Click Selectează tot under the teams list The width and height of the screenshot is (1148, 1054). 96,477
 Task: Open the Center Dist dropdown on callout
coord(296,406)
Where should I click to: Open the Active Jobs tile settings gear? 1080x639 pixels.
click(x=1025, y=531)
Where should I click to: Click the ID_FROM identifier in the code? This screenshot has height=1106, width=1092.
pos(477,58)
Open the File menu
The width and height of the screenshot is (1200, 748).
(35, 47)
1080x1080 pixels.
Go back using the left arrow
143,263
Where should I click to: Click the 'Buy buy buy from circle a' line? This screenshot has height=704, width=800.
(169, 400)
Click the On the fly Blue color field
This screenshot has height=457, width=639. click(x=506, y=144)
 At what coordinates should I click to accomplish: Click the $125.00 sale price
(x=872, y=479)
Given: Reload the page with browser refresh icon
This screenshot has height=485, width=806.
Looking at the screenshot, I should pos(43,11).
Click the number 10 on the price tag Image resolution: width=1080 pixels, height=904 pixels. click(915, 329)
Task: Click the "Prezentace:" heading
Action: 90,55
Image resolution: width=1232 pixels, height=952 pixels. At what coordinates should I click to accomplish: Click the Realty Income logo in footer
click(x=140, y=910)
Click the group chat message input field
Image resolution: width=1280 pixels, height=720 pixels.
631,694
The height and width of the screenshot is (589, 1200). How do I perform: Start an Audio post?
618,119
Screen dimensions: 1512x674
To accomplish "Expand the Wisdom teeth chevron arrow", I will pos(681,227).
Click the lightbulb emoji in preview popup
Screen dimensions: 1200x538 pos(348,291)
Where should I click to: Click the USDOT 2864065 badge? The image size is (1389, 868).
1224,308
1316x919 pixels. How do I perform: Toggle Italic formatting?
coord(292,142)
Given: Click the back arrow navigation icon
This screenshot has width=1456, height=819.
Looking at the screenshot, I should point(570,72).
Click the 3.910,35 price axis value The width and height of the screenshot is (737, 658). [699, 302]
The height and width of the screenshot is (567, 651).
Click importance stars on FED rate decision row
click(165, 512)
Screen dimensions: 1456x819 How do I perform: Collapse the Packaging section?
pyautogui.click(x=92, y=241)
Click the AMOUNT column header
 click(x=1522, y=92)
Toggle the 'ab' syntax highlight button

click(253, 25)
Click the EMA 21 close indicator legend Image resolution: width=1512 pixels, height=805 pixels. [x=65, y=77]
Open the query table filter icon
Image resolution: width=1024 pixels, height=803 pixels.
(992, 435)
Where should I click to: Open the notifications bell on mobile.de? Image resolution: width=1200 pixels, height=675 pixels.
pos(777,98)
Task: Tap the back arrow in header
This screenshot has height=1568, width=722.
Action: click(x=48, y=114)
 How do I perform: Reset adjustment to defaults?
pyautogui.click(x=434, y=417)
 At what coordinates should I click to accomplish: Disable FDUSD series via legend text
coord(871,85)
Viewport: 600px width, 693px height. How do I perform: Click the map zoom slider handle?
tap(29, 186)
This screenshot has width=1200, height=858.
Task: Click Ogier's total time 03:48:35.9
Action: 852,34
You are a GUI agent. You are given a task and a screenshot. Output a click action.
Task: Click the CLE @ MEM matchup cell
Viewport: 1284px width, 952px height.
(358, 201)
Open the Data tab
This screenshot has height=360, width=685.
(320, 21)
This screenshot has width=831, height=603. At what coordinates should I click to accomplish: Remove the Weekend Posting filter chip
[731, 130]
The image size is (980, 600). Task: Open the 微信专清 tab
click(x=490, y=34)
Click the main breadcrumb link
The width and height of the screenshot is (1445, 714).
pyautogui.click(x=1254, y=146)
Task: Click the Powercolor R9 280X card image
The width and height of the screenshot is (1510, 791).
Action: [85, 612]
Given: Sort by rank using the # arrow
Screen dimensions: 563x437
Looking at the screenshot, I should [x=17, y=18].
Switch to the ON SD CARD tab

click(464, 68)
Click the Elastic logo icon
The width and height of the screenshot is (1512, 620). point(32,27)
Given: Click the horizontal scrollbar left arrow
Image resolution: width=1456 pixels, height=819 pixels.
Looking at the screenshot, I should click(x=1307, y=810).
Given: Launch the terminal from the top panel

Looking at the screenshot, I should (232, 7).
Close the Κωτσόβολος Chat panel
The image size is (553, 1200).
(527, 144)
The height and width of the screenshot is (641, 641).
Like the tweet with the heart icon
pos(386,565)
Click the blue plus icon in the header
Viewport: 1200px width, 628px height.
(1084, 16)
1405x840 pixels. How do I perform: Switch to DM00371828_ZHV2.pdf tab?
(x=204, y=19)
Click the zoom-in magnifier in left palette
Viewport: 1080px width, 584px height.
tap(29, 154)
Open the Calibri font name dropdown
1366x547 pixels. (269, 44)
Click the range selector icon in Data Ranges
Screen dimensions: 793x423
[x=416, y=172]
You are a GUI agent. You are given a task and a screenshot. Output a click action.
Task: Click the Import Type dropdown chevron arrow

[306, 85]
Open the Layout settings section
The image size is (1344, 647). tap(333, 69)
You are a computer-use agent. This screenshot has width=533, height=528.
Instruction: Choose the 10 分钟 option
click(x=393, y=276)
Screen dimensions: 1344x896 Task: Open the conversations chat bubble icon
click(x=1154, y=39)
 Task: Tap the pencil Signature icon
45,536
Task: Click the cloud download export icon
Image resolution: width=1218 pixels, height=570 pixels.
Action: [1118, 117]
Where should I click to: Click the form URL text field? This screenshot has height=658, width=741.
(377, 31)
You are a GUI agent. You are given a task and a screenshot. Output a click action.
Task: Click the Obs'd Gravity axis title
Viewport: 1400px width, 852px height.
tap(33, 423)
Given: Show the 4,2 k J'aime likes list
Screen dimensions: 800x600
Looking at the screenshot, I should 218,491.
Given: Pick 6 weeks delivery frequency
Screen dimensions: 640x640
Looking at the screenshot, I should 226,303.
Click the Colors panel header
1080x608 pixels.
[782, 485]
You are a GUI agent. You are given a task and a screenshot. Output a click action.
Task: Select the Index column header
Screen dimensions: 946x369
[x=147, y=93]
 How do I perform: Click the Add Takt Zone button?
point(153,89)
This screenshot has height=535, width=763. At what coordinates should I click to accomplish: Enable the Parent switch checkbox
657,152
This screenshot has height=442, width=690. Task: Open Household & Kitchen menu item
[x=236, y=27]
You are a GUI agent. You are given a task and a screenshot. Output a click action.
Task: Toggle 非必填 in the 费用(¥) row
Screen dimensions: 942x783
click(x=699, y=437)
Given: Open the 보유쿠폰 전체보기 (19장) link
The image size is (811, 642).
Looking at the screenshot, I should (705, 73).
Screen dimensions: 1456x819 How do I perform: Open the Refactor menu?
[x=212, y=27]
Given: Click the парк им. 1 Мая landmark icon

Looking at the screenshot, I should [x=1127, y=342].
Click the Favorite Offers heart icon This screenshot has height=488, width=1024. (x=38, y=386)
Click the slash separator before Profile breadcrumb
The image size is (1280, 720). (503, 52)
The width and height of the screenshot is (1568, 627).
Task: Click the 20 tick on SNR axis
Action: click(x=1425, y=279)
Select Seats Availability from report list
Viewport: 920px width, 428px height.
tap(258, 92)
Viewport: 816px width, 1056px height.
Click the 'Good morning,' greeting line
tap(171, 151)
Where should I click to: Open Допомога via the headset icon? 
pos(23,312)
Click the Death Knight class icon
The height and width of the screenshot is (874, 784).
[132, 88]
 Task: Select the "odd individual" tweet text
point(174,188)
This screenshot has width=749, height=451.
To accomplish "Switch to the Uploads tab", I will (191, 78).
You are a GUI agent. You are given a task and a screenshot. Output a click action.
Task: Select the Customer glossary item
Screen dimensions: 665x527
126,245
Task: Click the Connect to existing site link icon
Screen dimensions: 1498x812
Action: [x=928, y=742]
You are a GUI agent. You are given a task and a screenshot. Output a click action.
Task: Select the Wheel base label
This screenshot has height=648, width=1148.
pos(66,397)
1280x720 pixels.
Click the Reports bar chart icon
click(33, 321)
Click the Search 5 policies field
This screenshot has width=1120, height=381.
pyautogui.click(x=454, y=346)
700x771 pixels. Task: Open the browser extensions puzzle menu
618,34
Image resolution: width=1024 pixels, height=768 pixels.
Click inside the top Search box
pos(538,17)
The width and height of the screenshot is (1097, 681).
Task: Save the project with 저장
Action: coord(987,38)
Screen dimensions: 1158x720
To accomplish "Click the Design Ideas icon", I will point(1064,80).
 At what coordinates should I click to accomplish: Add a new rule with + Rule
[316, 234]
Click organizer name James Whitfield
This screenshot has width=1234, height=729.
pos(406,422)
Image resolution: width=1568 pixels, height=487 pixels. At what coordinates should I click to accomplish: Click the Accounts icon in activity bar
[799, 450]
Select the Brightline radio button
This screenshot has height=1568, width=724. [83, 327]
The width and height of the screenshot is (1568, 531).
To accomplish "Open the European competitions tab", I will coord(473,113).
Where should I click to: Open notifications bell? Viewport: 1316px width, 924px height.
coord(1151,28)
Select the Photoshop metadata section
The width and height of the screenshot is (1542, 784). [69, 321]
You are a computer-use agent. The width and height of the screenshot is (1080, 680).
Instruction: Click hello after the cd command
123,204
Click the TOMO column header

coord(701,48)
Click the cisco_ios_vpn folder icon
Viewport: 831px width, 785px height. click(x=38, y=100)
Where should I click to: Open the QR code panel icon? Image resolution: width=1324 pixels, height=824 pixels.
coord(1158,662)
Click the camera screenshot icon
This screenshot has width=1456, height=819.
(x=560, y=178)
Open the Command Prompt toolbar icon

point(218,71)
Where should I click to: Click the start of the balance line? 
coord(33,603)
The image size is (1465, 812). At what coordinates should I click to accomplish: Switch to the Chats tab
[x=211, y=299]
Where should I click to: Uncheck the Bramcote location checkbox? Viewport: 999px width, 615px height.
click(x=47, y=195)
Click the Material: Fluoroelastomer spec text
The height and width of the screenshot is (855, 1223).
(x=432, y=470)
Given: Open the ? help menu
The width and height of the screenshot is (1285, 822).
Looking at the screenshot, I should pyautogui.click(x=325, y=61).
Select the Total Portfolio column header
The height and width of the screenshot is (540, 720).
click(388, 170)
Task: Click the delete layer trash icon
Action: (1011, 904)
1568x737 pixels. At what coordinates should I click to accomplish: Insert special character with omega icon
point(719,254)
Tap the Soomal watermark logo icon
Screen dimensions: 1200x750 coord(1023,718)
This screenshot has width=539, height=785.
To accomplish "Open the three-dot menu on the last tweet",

-----

• INSTRUCTIONS TO FOLLOW:
From the entries, copy every line in which the string "computer" can be found.

• RESPONSE:
You are a computer-use agent. This screenshot has width=533, height=528.
You are a computer-use agent. The width and height of the screenshot is (1080, 680).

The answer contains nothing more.